You’re going to increase your awareness
Continuing our series of common word errors – the difference between “you’re” and “your.”
I’m amazed at how frequently I see this error. Perhaps it’s simple inattention. Perhaps it’s an error in automated dictation transcription (stupid apps – more about this later). But if it shows up in your writing, you’re going to look … well, not as bright as you are.
“You’re” is a contraction – a nod to the realities of speech. It’s a substitute for two separate words: “you” and “are.” When people talk, they typically don’t pronounce “you” and “are” as separate words – unless they’re mad: “You are pissing me off!” Or maybe they want to emphasize the verb: “Yes, you are going to school today.” (Or as shown in the fourth sentence of this post.) [Hint – this also works if you want to emphasize the “you.” Can you find a sentence below where this happens?]
Slide the two words together, and “you are” becomes “you’re.”
If you leave out the apostrophe and the “e” when you write it, however, the resulting word sounds the same but means something entirely different.
You’re Without the Apostrophe and the E
“Your” is a possessive pronoun, meaning “belongs to you.” It’s also handy for making sentences shorter.
“Your mind is your most important asset” is more succinct and far less clumsy than “the mind that belongs to you is the most important asset that you possess.”

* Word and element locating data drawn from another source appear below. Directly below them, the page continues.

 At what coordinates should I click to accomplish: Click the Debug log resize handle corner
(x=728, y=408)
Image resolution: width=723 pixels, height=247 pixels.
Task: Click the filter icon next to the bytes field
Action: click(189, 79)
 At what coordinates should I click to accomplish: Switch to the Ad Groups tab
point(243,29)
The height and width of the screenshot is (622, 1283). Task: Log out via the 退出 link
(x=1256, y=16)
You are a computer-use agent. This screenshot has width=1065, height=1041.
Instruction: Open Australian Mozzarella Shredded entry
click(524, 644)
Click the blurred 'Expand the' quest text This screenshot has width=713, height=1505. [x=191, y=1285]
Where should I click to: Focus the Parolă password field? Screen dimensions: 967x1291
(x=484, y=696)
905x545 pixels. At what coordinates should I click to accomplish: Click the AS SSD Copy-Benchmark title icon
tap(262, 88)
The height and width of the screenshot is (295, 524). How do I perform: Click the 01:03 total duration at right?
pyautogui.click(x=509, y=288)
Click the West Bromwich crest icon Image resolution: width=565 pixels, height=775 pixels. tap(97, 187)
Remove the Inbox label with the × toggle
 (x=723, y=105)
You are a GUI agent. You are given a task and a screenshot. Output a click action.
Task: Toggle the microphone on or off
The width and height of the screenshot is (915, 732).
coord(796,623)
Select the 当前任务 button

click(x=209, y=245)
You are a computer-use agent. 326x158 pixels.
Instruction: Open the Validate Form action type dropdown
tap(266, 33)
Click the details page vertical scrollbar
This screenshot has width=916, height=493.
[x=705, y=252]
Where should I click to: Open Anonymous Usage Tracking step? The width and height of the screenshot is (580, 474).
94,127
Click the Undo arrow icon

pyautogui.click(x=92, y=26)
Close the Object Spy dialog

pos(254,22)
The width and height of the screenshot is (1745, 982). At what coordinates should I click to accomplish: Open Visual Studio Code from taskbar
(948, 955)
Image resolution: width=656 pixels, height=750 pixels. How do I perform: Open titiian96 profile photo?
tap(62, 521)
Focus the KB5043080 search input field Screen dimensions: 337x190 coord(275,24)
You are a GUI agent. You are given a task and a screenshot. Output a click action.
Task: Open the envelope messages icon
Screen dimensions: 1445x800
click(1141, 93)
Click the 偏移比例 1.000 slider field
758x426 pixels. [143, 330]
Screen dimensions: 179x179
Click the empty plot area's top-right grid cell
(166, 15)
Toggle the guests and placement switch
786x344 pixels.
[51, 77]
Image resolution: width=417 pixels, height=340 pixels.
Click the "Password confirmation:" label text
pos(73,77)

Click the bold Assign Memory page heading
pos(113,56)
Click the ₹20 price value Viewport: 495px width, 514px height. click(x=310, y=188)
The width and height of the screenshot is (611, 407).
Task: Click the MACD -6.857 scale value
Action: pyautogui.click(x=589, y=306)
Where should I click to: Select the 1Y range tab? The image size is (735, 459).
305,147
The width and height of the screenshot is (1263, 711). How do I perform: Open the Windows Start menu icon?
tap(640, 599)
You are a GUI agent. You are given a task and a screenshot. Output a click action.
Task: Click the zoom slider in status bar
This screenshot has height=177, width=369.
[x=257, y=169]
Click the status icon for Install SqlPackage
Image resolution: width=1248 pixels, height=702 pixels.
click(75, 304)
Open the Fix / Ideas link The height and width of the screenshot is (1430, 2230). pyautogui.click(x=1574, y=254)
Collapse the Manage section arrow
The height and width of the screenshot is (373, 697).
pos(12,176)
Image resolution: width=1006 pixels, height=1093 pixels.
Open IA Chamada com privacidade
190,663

Some might say that “you’re your mind,” although they probably would want to emphasize the verb and say “you are your mind.” (People experienced in mindfulness meditation know this statement to be false. You’re not your mind; you’re much, much more. But I digress.)
And those voice to text apps? Don’t rely on them to tell you when the word you’re looking for is “your.” While pretty smart, they aren’t as smart as you are. [Right! That’s the sentence emphasizing “you.”]
Pay attention to your spelling. Look smarter than an app.
And expand your awareness – you’re more than your thoughts.